SimpleMDDataCatalog

simple data catalog based on dcat that generates MD to be published as a static website using frameworks like github pages, hugo or jekyll.

Motivation

Data catalogs are powerful tools in managing data. Whether it is for a small project or a giant organization. There are many good (both open and closed source) data cataloging applications out there that this one doesn't aim to replace, however, most of them require the owners/publishers to have access to cloud computing environments or have their own server. The barrier to entry is quite high for reasons that have everything to do with server management and nothing to do with data management. This project aims to create a low-barrier to entry data catalog making use of:

excel/spreadsheets for data entry
- while spreadsheets are generally a poor choice for (meta) data management, it opens up participation in the data cataloging process to a wider range of individuals
- as users become more familiar with (and power users of) data cataloging, it is recommended to migrate to more robust data cataloging applications. with this future migration in mind. This tool takes care of transforming the catalog into a standardized format (using dcat and dqv and skos). This ensures that users who start here have room to grow without incurring technical debt for starting simple.
markdown for static site generation
- using github's pages functionality for the simplest version
- using more advanced static site frameworks like hugo and jekyll for those who feel comfortable with those and want to be able to customize the layout with themes or access to other functionalities that those frameworks give access to

A very simple example of the data catalog that is generated can be found here.

Features

The data catalog aims to give the following overview:

datasets and the formats in which they are published
- organize data by (user defined) key words
(user defined) data quality metrics and measurements
data lineage
- and data lineage/supply chain data quality metrics

An auxiliary motivation is to introduce users to subjects like data cataloging, data quality management and data lineage, by providing a tool that addresses these concepts in a basic way.

On privacy and security

This project allows users to generate a data catalog website relying on static site generation.

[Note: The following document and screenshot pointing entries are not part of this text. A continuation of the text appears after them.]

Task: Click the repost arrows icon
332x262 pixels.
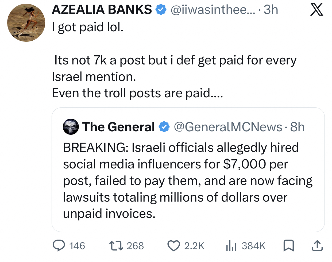Action: pos(116,246)
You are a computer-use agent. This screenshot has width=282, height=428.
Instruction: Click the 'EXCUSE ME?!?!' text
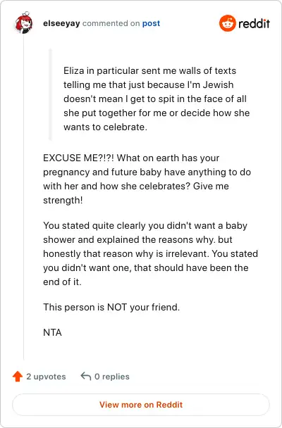[x=78, y=158]
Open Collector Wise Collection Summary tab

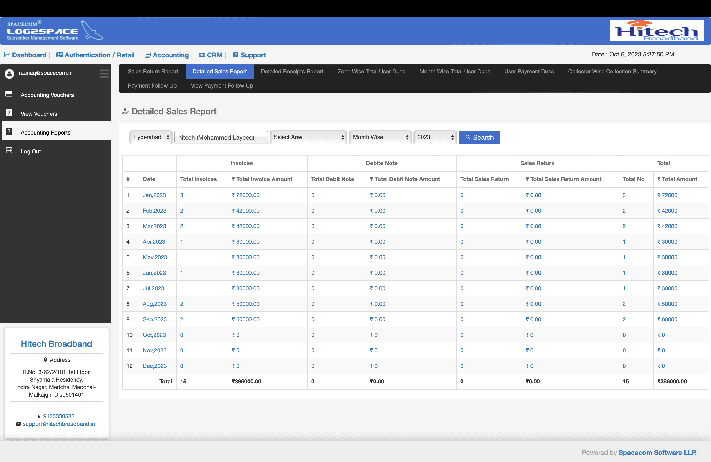(612, 71)
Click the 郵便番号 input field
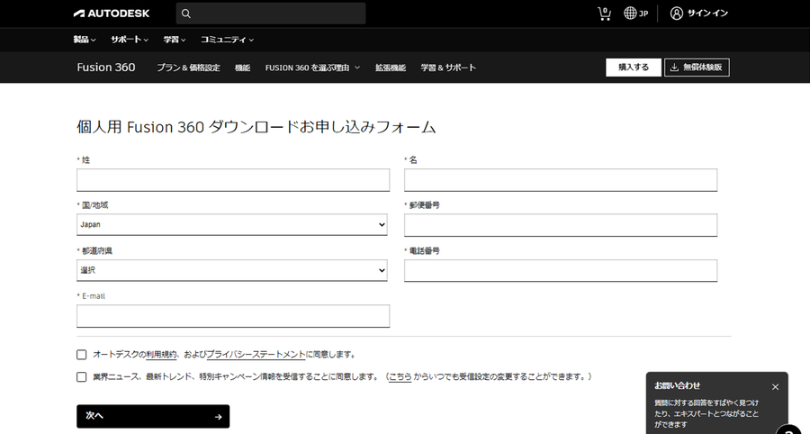 560,224
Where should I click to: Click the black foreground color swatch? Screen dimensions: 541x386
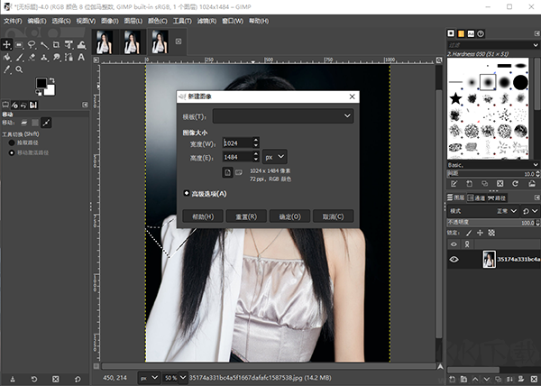click(41, 83)
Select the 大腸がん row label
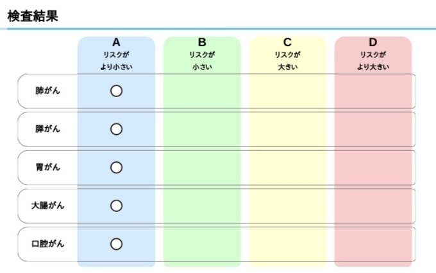This screenshot has height=273, width=436. tap(48, 206)
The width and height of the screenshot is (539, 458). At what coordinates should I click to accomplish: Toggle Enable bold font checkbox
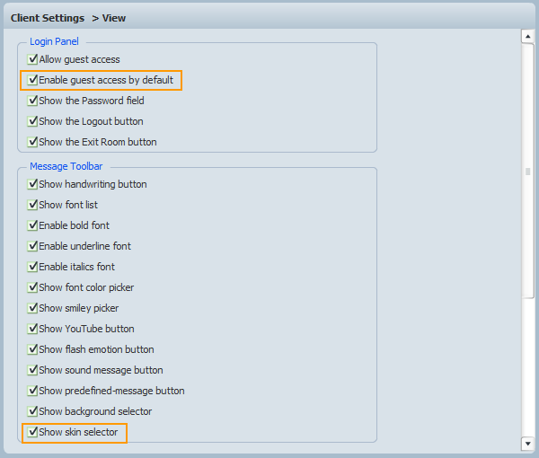[x=32, y=225]
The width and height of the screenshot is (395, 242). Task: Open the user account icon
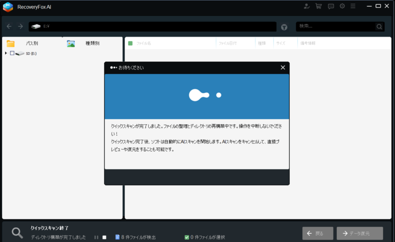click(x=307, y=6)
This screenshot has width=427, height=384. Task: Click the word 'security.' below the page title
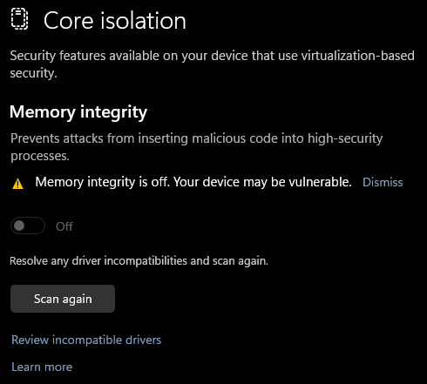[x=33, y=73]
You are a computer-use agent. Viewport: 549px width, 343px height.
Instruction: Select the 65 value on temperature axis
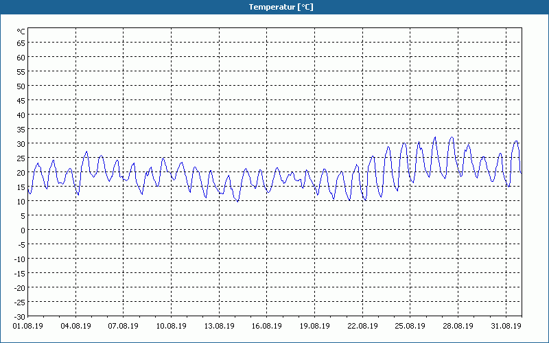point(21,43)
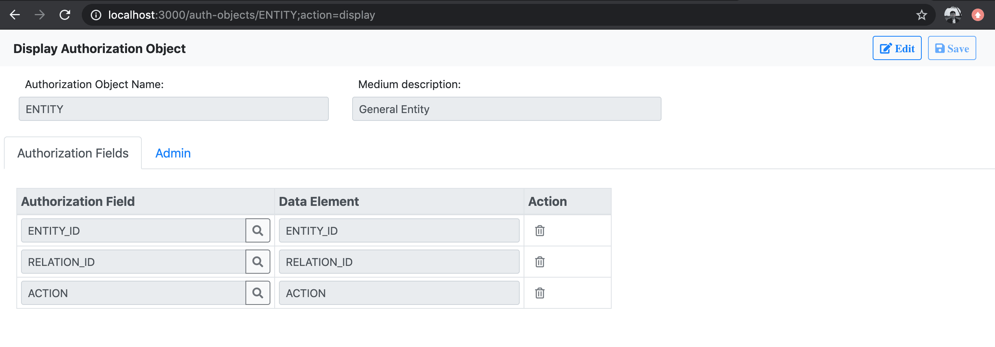Delete the RELATION_ID row with trash icon

pyautogui.click(x=540, y=262)
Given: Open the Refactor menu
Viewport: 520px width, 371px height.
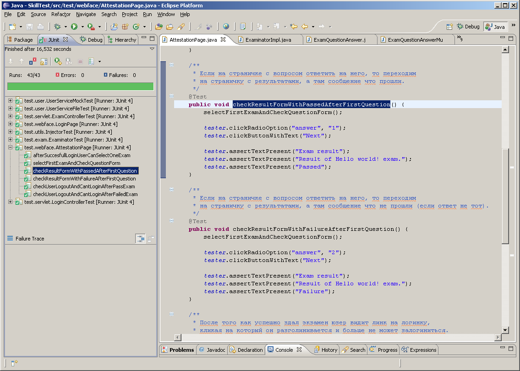Looking at the screenshot, I should coord(60,14).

When using this function in its most basic form (making use of github pages) write access is managed through the github repository where the data is stored. Read access is wide open for public repositories, or, for private repositories however the organization/user has managed access in another way.

Given this rather crude approach (its a feature, not a bug) to read/write access, users are advised to think carefully about what they publish and who has access to it. Especially when data privacy laws (like the GDPR) are concerned, it is advised to not publish any person identifiable information (for instance in the dcterms:contactPoint field) as doing so typically comes with the legal requirement to introduce (potentially) complex data management processes (that cannot be classified as 'low barrier to entry' any longer).

Datamodel

The data catalog understands the following information.

data model

The datamodel is based on DCAT, SKOS, DQV and a little bit of PROV. For the definitions of each of the classes and attributes, the reader is referred to the respective standards. While al of these standards support a wide variety of these concepts and attributes, this project takes a rather opinionated approach to applying these definitions. While this constraints the expressivity that these standards offer, it allows for the data catalog to remain 'Simple'.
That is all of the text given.